→ 課題の条件
次の行をすべて、一字も変えずにもう一度書いてください。画像は答えに入れないでください。

→ 用意された行
.....

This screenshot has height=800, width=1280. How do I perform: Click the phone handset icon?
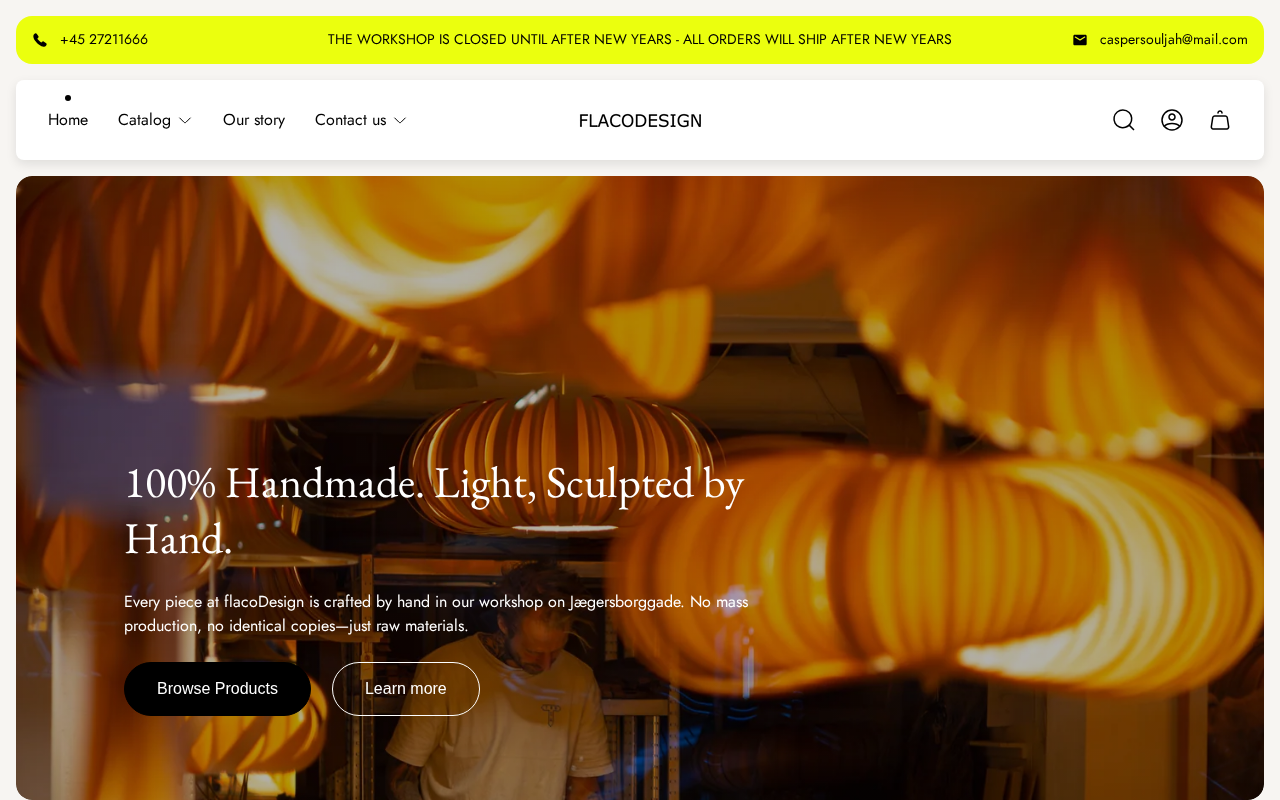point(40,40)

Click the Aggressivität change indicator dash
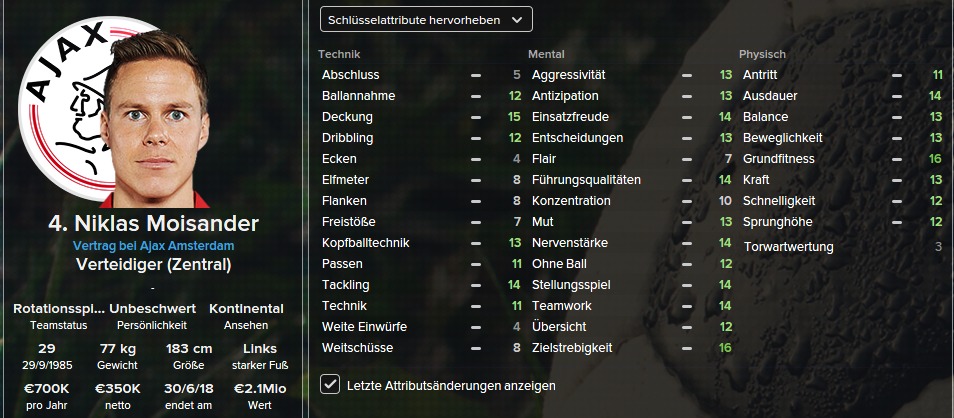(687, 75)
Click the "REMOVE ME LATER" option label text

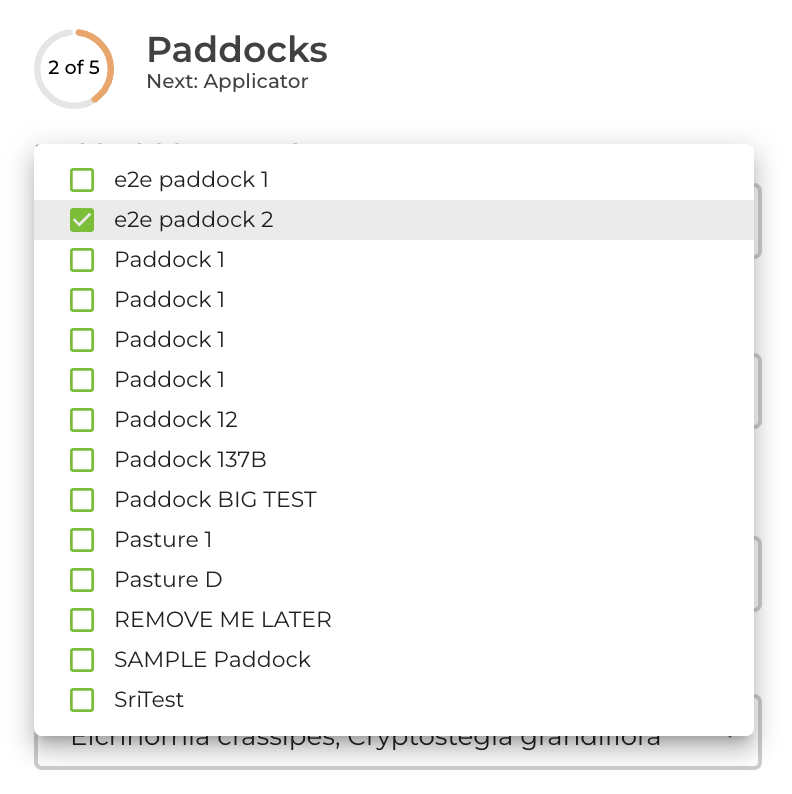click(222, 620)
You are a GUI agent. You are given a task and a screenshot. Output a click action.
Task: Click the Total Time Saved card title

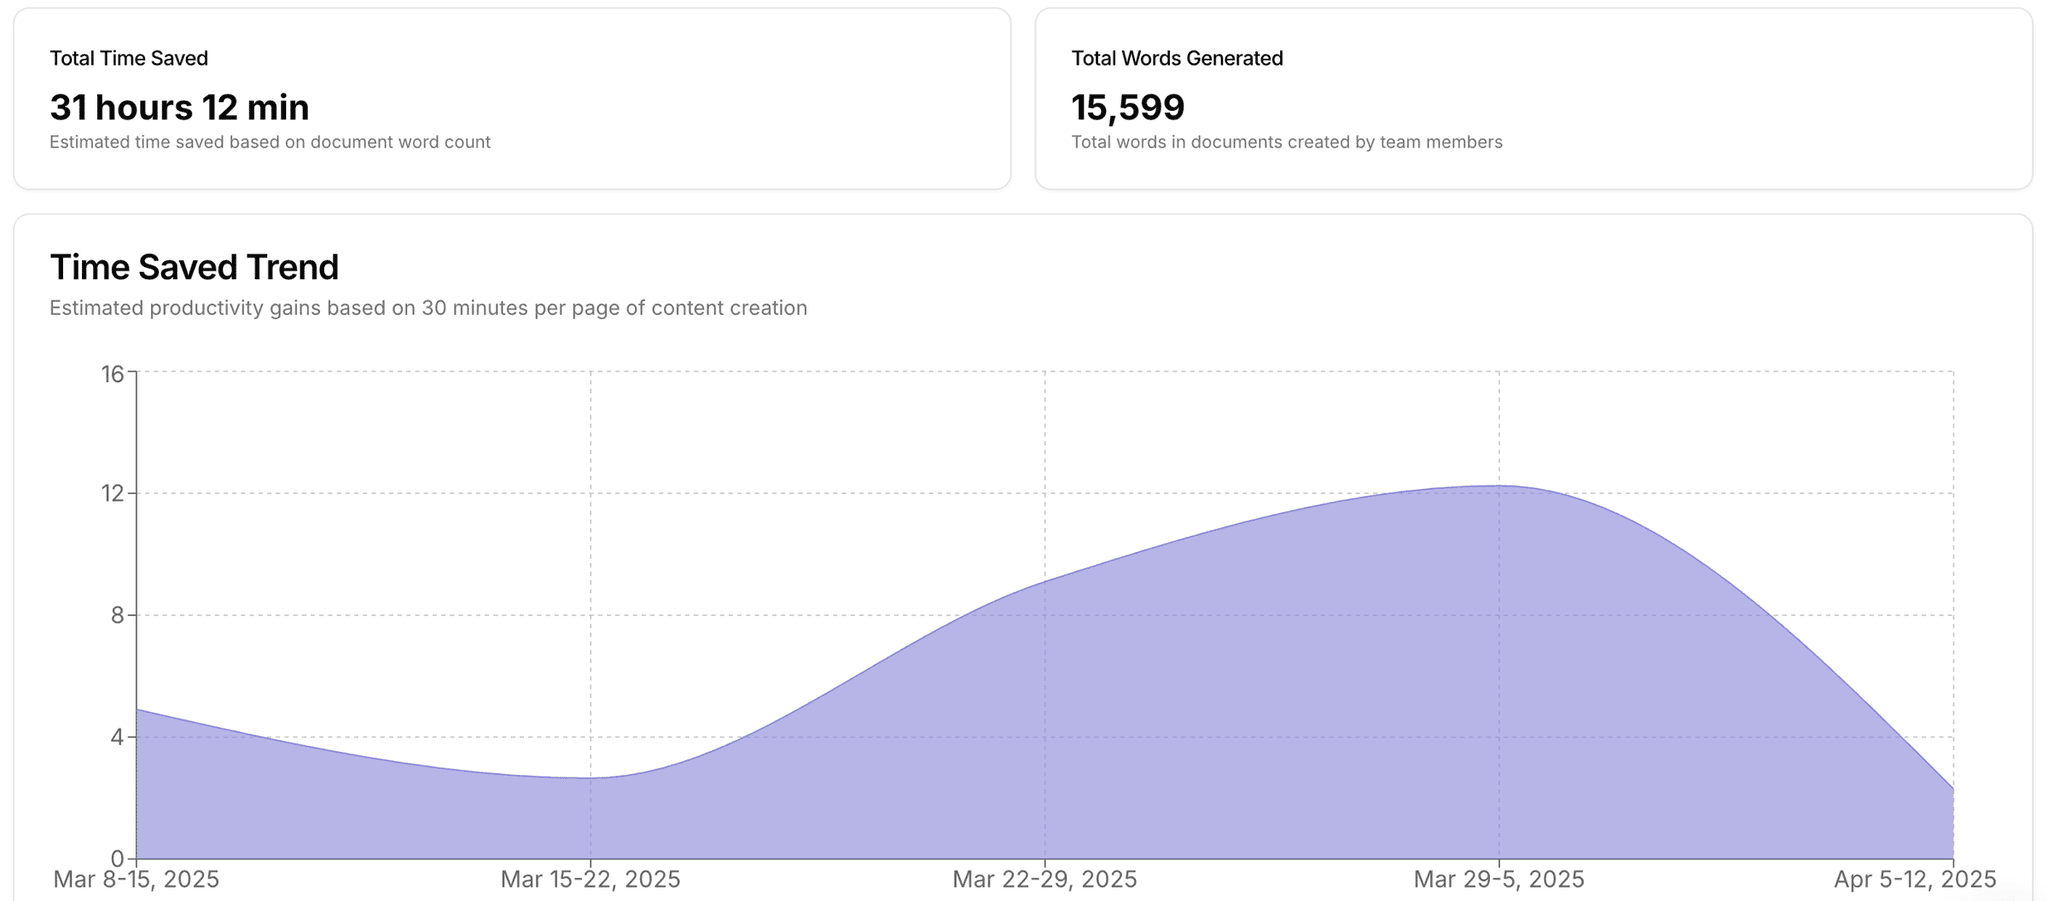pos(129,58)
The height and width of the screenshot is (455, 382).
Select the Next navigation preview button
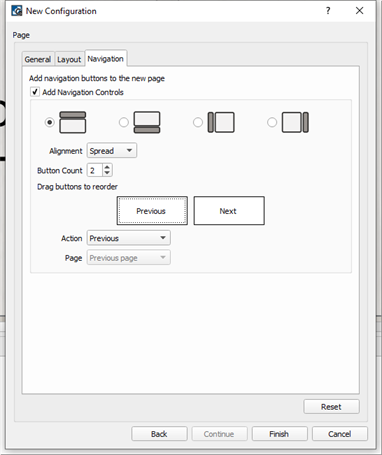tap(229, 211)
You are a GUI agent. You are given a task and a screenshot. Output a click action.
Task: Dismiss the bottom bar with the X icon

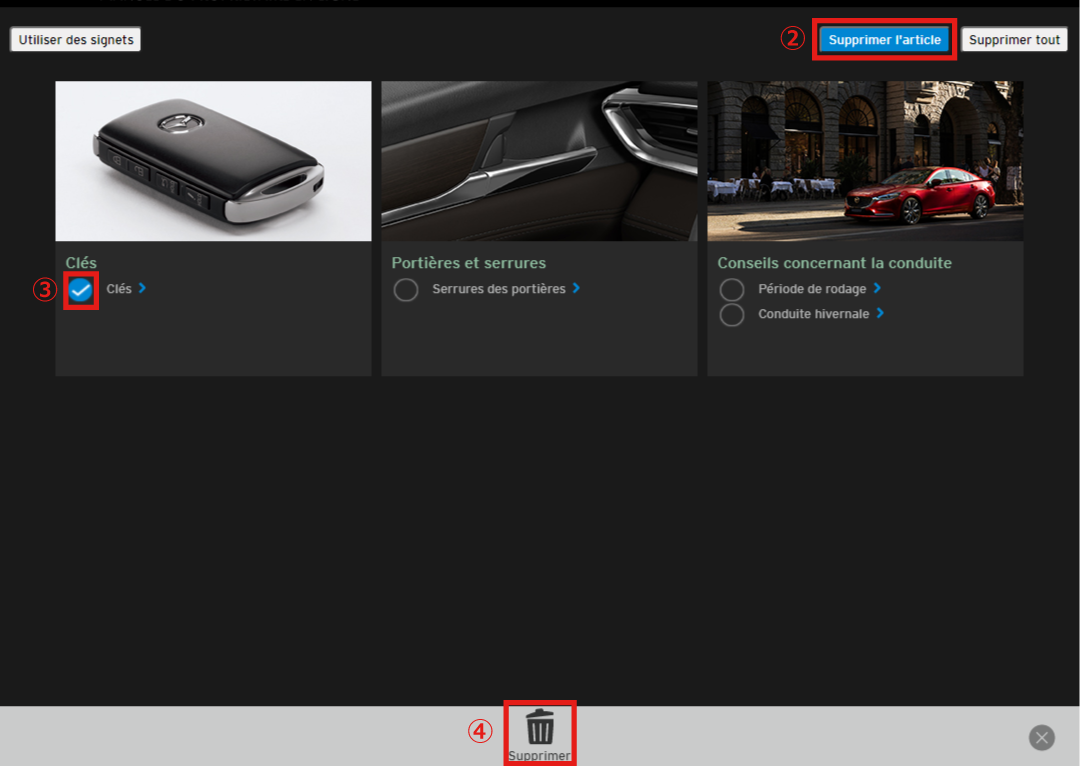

.....

→ 答え
This screenshot has height=800, width=1280. How do I perform: Click the phone handset icon?
point(40,40)

Click the Aggressivität change indicator dash
(687, 75)
Click the "REMOVE ME LATER" option label text

click(222, 620)
You are a GUI agent. You are given a task and a screenshot. Output a click action.
Task: Click the Total Time Saved card title

pos(129,58)
The height and width of the screenshot is (455, 382).
Select the Next navigation preview button
tap(229, 211)
You are a GUI agent. You are given a task and a screenshot. Output a click action.
Task: Dismiss the bottom bar with the X icon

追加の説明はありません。